» Work instructions
Reproduce the lines below exactly as they stand, everything from the line containing "Click the verified BOT tag badge" down to the line containing "pos(592,449)", with both of those lines included.

» Stored rows
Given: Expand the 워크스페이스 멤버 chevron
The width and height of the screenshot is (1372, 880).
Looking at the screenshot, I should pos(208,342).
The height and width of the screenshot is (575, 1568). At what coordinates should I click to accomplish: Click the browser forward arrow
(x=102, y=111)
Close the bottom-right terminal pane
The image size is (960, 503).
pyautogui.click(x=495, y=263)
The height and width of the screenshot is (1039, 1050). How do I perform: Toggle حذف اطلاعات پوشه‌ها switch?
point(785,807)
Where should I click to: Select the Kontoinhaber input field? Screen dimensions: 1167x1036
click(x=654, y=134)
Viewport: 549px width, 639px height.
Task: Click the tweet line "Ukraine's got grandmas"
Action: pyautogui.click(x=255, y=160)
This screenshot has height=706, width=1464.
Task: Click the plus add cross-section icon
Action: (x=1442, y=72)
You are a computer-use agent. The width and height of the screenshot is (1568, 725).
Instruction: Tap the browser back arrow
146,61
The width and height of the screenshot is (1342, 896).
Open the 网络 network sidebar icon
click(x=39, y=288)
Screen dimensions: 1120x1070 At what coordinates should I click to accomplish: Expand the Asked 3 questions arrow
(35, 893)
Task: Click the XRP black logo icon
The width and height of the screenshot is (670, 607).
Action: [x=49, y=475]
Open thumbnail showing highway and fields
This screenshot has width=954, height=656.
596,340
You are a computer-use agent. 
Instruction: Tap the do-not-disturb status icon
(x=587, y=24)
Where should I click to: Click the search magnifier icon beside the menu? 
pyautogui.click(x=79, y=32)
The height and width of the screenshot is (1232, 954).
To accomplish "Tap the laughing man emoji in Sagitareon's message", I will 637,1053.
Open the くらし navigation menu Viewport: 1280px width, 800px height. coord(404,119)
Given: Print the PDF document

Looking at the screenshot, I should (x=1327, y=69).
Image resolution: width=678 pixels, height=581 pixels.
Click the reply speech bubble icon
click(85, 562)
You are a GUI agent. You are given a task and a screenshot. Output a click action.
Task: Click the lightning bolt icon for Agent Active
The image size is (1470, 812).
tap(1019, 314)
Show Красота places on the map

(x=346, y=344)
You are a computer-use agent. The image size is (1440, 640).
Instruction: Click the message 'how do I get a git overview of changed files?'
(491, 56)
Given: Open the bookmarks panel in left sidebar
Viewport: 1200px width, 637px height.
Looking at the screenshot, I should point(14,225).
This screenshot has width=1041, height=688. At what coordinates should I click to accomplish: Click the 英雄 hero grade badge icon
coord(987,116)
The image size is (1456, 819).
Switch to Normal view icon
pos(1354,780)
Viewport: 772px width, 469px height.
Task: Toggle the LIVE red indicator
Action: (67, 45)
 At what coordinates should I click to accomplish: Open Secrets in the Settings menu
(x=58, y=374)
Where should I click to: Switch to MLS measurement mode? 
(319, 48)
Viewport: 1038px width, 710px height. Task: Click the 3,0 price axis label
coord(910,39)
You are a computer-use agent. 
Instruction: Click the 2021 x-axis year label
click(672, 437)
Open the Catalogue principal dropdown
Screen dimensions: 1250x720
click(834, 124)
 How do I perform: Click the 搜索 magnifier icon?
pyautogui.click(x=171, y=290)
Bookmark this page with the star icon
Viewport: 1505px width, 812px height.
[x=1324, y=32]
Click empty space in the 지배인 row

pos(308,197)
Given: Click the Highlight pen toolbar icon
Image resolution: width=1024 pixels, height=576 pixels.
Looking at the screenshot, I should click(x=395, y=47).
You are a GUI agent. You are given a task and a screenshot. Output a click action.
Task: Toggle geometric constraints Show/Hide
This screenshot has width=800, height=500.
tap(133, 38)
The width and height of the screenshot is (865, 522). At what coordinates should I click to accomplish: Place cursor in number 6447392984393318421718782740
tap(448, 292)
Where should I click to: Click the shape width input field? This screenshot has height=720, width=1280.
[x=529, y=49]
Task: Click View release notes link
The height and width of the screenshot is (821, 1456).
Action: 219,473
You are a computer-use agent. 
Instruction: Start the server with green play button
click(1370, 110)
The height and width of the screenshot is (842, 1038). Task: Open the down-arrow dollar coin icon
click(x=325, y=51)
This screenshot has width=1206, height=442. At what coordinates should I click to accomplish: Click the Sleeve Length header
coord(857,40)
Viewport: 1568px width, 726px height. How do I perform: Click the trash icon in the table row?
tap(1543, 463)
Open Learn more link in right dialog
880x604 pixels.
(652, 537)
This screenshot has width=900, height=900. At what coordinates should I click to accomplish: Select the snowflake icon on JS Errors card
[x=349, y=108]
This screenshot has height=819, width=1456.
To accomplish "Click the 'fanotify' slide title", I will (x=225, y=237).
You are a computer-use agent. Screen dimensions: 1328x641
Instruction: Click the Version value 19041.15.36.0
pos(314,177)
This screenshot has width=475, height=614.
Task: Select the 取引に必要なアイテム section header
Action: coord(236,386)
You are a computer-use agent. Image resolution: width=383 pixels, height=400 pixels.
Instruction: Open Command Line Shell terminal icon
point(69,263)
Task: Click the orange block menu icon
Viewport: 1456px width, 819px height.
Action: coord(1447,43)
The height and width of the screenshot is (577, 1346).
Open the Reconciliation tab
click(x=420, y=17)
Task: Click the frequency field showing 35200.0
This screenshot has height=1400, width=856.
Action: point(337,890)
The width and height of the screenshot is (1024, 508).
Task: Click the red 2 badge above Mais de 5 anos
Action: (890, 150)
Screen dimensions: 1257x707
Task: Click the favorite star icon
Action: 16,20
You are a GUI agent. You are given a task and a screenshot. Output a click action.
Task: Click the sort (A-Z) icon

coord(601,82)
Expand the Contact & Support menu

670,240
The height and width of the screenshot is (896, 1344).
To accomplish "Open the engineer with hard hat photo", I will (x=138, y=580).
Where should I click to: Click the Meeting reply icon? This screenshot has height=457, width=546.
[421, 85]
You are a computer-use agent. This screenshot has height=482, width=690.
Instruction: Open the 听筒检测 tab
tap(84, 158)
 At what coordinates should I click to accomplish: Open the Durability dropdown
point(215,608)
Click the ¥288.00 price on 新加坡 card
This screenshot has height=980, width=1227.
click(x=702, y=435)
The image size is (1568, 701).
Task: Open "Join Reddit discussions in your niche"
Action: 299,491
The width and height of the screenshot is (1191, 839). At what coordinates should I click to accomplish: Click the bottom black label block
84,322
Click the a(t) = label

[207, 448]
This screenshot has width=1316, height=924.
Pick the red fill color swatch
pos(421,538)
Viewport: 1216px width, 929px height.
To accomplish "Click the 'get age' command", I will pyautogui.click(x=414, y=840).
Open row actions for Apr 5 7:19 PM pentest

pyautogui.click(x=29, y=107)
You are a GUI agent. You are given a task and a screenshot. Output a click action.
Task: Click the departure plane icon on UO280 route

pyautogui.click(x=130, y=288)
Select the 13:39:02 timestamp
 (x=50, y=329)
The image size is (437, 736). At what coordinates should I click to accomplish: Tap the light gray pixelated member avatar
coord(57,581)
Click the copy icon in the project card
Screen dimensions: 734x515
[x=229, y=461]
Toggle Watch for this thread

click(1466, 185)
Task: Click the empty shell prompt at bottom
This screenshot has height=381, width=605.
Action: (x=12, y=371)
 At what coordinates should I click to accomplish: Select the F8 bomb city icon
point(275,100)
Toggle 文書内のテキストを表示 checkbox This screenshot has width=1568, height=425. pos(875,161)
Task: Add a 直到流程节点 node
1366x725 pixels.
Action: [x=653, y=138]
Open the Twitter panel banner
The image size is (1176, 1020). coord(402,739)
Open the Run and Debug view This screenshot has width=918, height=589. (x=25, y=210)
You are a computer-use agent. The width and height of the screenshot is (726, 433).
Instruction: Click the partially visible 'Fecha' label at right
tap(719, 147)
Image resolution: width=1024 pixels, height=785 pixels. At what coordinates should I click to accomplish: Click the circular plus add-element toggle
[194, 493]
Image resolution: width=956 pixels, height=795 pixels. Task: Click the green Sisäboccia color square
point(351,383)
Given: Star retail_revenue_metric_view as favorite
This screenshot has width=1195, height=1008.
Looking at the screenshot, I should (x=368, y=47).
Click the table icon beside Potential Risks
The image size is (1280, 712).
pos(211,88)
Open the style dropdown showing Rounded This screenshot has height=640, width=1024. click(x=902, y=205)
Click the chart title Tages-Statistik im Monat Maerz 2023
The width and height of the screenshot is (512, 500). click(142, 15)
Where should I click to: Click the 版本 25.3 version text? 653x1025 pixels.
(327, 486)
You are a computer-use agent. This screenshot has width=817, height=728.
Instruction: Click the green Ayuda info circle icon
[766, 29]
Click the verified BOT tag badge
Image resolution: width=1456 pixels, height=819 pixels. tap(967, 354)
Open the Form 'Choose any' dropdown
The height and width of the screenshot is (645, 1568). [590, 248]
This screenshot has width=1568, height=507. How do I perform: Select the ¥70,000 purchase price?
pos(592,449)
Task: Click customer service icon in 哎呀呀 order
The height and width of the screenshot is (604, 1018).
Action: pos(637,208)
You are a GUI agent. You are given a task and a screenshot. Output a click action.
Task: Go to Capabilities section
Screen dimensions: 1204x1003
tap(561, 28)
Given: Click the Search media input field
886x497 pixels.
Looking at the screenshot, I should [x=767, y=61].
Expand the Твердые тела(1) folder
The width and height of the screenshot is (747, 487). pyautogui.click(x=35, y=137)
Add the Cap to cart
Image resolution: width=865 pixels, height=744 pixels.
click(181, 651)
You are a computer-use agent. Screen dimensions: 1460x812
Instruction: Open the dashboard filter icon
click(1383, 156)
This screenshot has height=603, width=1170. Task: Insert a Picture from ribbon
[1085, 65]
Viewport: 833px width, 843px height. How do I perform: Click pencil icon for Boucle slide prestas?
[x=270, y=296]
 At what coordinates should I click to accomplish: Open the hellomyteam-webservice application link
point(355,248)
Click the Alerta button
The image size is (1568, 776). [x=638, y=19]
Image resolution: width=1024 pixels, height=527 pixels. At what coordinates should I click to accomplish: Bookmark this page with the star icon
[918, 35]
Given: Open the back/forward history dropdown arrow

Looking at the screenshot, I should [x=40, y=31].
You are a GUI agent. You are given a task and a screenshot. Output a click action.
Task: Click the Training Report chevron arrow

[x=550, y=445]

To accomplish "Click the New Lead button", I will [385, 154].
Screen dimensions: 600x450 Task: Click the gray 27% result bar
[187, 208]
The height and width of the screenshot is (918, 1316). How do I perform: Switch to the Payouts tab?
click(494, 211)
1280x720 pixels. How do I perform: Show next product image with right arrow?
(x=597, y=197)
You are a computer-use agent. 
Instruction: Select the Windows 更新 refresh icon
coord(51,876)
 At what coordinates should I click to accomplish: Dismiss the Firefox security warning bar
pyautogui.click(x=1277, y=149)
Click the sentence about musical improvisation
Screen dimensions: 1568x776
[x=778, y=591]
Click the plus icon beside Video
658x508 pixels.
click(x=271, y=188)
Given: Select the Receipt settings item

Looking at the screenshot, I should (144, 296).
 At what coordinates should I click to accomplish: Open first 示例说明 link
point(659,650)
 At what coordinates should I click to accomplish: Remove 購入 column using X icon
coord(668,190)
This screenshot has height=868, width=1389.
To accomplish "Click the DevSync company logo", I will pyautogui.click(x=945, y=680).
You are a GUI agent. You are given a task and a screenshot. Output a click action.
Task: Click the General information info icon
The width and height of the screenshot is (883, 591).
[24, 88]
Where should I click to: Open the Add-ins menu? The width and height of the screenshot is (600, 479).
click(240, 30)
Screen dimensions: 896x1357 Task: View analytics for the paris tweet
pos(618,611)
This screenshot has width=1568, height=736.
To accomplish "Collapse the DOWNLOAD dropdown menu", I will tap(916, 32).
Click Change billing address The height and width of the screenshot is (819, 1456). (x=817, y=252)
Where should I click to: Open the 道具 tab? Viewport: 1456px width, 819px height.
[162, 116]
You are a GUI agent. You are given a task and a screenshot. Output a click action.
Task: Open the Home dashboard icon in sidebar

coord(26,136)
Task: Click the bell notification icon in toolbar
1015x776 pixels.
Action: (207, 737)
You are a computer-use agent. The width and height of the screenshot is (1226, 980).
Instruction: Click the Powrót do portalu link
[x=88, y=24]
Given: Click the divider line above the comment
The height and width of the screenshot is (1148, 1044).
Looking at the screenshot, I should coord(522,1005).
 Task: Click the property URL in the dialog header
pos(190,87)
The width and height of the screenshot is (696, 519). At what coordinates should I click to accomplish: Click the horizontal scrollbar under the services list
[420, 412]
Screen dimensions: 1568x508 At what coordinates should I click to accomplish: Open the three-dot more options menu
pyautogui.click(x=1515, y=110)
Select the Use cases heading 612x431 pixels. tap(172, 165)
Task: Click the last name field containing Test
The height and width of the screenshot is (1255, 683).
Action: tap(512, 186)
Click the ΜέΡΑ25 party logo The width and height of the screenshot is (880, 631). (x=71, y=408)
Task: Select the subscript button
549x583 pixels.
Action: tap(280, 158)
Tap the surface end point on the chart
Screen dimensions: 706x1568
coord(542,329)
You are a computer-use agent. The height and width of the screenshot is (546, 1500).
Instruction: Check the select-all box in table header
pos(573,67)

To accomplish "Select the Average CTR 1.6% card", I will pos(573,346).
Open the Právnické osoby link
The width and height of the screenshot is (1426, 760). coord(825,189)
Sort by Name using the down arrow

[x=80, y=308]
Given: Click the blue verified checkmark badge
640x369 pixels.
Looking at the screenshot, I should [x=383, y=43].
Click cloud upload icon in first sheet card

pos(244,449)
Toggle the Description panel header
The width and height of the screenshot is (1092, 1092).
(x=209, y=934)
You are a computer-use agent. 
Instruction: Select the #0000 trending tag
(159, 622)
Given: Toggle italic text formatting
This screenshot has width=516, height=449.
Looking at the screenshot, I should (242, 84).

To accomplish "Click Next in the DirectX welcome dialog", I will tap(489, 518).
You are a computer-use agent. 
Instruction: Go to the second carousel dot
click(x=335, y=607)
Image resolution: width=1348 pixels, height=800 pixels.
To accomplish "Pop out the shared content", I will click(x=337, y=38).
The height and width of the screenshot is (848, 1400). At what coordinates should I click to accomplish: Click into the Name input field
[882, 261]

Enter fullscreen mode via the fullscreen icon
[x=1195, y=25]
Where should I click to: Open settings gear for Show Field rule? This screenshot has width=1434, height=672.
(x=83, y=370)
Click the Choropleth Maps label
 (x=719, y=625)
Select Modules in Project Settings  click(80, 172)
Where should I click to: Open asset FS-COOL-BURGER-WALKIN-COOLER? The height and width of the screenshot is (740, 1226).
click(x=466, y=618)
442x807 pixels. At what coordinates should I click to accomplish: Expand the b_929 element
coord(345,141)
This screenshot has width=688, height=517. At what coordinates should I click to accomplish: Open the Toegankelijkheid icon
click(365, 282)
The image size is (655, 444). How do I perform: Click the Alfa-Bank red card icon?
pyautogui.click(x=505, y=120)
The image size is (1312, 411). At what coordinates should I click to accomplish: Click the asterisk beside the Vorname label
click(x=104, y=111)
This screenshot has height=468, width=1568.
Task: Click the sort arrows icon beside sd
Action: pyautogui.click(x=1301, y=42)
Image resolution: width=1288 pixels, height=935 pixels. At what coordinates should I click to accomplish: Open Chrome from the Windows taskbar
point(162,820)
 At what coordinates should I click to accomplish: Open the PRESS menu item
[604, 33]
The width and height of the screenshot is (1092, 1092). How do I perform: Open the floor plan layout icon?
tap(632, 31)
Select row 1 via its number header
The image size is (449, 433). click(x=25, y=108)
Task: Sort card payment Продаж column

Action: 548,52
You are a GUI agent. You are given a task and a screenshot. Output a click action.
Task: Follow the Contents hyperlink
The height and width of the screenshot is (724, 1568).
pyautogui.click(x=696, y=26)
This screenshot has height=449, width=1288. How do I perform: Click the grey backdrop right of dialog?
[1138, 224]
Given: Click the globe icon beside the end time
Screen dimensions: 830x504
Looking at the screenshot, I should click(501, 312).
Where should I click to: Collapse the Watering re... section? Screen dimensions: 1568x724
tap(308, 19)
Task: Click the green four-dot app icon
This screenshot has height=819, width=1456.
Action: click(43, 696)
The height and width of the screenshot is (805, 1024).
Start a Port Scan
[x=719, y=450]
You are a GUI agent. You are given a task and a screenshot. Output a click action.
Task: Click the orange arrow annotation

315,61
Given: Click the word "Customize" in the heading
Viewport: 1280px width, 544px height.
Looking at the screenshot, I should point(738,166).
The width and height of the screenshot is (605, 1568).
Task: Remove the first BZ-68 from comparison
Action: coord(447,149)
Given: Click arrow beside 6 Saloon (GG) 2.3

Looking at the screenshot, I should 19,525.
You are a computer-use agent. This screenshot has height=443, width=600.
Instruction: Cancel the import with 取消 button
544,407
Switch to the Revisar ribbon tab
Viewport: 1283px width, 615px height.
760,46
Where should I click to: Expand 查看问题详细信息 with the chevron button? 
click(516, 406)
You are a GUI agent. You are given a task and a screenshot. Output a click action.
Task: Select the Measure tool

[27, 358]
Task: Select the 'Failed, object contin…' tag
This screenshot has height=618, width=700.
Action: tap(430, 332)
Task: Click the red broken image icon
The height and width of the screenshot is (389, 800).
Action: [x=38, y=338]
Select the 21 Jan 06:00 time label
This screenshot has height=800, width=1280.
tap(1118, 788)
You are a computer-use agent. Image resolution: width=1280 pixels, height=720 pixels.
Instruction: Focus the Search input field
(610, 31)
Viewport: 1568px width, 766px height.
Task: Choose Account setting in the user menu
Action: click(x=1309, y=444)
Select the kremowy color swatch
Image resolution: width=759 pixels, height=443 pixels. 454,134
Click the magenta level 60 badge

» Finished answer
Click the verified BOT tag badge
Image resolution: width=1456 pixels, height=819 pixels. tap(967, 354)
Open the Form 'Choose any' dropdown
The height and width of the screenshot is (645, 1568). [590, 248]
This screenshot has width=1568, height=507. How do I perform: Select the ¥70,000 purchase price?
pos(592,449)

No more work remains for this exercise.